[With Frederick the Great by G. A. Henty]@TWC D-Link bookWith Frederick the Great CHAPTER 9: In Disguise 3/27
The Austrians had come to deliver Saxony, and they began the work by firing red-hot balls into Zittau, thereby laying the whole town in ashes, rendering 10,000 people homeless, and doing no injury whatever to the Prussian garrison or magazines. The heat, however, from the ruins was so terrible that the five battalions in garrison there were unable to support it and, evacuating the town, joined the prince's army; which immediately retired to Bautzen on the other side of the mountains, leaving the defiles to Saxony and Silesia both unguarded. As messenger after messenger arrived at Leitmeritz, with reports of the movements of the troops, the astonishment and indignation of Frederick rose higher and higher.
The whole fruits of the campaign were lost, by this astounding succession of blunders; and on hearing that Zittau had been destroyed, and that the army had arrived at Bautzen in the condition of a beaten and disheartened force, he at once started, with the bulk of the army, by the Elbe passes for that town; leaving Maurice of Dessau, with 10,000 men, to secure the passes; and Keith to follow more slowly with the baggage train and magazines. On his arrival at Bautzen Frederick refused to speak to his brother, but sent him a message saying that he deserved to be brought before a court martial, which would sentence him and all his generals to death; but that he should not carry the matter so far, being unable to forget that the chief offender was his brother.
The prince resigned his command, and the king, in answer to his letter to that effect, said that, in the situation created by him, nothing was left but to try the last extremity. "I must go and give battle," he wrote, "and if we cannot conquer, we must all of us get ourselves killed." Frederick, indeed, as his letters show, had fully made up his mind that he would die in battle, rather than live beaten.

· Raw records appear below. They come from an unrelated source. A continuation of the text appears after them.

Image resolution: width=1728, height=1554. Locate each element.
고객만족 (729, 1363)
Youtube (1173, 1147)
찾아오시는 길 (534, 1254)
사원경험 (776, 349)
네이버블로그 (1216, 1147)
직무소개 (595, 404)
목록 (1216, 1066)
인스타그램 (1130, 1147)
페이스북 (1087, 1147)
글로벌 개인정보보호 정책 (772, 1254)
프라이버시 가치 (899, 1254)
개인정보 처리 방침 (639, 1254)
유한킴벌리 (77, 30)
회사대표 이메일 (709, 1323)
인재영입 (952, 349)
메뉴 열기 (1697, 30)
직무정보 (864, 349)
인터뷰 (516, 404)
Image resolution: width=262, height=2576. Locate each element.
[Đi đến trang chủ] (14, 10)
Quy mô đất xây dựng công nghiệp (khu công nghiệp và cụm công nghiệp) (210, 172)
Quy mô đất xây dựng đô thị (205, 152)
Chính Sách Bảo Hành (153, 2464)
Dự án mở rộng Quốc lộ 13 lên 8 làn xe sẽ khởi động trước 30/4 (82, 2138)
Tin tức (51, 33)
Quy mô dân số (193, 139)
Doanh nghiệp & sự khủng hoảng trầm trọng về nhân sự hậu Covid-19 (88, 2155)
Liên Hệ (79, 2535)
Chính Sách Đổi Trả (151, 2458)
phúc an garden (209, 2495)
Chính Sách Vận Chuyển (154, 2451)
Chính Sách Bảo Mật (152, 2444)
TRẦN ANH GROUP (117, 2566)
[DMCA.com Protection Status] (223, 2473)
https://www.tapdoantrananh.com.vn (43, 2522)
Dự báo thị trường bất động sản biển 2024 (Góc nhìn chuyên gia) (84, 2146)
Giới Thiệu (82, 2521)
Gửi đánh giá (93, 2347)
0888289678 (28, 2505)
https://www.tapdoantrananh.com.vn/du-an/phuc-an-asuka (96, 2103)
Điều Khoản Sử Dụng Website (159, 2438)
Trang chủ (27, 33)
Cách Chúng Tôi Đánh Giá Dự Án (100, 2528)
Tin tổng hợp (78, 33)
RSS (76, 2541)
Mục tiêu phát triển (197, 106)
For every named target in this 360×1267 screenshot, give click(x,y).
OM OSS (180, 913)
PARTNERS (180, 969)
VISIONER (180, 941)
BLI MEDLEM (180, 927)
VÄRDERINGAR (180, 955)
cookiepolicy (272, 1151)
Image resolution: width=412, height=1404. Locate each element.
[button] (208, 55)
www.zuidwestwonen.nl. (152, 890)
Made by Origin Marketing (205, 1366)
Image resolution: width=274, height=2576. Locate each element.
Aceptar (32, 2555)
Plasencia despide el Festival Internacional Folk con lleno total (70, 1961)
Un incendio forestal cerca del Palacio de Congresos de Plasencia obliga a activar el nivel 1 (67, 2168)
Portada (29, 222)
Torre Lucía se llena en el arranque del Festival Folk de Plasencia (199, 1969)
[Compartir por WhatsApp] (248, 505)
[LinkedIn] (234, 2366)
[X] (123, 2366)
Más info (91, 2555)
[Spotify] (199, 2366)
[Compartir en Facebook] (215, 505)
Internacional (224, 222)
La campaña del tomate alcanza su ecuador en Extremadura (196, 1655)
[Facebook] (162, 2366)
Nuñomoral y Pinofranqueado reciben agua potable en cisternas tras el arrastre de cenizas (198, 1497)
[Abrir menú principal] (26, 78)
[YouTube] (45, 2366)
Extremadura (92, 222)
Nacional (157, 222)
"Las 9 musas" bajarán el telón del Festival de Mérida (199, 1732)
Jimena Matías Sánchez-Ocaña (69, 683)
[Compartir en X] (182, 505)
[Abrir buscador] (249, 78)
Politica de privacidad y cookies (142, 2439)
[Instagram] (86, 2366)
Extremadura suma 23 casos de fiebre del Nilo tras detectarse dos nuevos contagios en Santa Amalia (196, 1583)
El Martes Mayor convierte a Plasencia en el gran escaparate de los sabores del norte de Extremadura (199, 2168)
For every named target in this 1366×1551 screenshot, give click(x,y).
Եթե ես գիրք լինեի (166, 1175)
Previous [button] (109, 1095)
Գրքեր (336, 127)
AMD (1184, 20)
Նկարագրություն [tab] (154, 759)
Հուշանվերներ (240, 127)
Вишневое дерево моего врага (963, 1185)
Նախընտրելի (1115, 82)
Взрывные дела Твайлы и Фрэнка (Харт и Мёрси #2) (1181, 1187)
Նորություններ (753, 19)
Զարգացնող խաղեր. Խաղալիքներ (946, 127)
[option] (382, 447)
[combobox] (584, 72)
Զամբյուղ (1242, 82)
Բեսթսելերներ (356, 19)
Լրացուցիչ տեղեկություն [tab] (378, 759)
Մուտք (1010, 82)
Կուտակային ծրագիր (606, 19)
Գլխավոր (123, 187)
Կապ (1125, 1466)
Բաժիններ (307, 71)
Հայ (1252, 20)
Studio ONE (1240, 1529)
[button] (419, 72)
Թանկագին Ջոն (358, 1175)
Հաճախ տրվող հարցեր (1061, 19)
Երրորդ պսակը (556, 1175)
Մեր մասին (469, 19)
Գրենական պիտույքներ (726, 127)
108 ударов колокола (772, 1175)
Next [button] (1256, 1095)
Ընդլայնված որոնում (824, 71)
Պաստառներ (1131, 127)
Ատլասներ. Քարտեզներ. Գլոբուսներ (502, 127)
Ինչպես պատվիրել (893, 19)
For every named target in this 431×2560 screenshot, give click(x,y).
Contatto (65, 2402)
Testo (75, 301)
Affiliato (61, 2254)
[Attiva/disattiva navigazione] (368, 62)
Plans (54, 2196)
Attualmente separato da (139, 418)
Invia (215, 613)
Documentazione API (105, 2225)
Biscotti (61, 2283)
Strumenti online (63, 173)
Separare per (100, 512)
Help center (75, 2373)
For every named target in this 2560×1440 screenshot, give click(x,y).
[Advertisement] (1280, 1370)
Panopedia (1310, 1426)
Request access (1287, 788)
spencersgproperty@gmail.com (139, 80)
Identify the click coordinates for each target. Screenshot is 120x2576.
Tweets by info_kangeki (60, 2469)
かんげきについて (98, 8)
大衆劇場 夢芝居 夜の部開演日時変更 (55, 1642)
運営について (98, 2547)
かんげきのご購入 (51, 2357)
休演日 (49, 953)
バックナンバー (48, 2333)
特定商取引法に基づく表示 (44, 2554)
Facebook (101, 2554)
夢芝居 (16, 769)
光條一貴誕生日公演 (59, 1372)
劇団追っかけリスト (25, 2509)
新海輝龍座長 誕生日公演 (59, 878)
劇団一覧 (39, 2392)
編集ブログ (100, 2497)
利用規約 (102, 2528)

The animosity of his enemies was, to a large extent, personal to himself; and he believed that they would, after his death, be inclined to give better terms to Prussia than they would ever grant, while he lived. For three weeks the king vainly tried to get the Austrians to give battle, but Prince Karl and Daun remained on the hill from which they had bombarded Zittau, and which they had now strongly fortified. Their barbarous and most useless bombardment of Zittau had done their cause harm; for it roused a fierce cry of indignation throughout Europe, even among their allies; excited public feeling in England to the highest point in favour of Frederick; and created a strong feeling of hostility to the Austrians throughout Saxony. As soon as Keith and the waggon train arrived, bringing up the Prussian strength to 56,000, the king started, on the 15th August (1757), for Bernstadt; and then, to the stupefaction of the Austrians--who had believed that they had either Saxony or Silesia at their mercy, whenever they could make up their mind which ought first to be gobbled up--so rapidly did the Prussian cavalry push forward that Generals Beck and Nadasti were both so taken by surprise that they had to ride for their lives, leaving baggage coaches, horses, and all their belongings behind them. On the 16th, Frederick with the army marched and offered battle to the Austrians; but although so superior in numbers, they refused to be beguiled from their fortified hill.
At last, after tempting them in vain, Frederick was forced to abandon the attempt and return to Saxony, bitterly disappointed.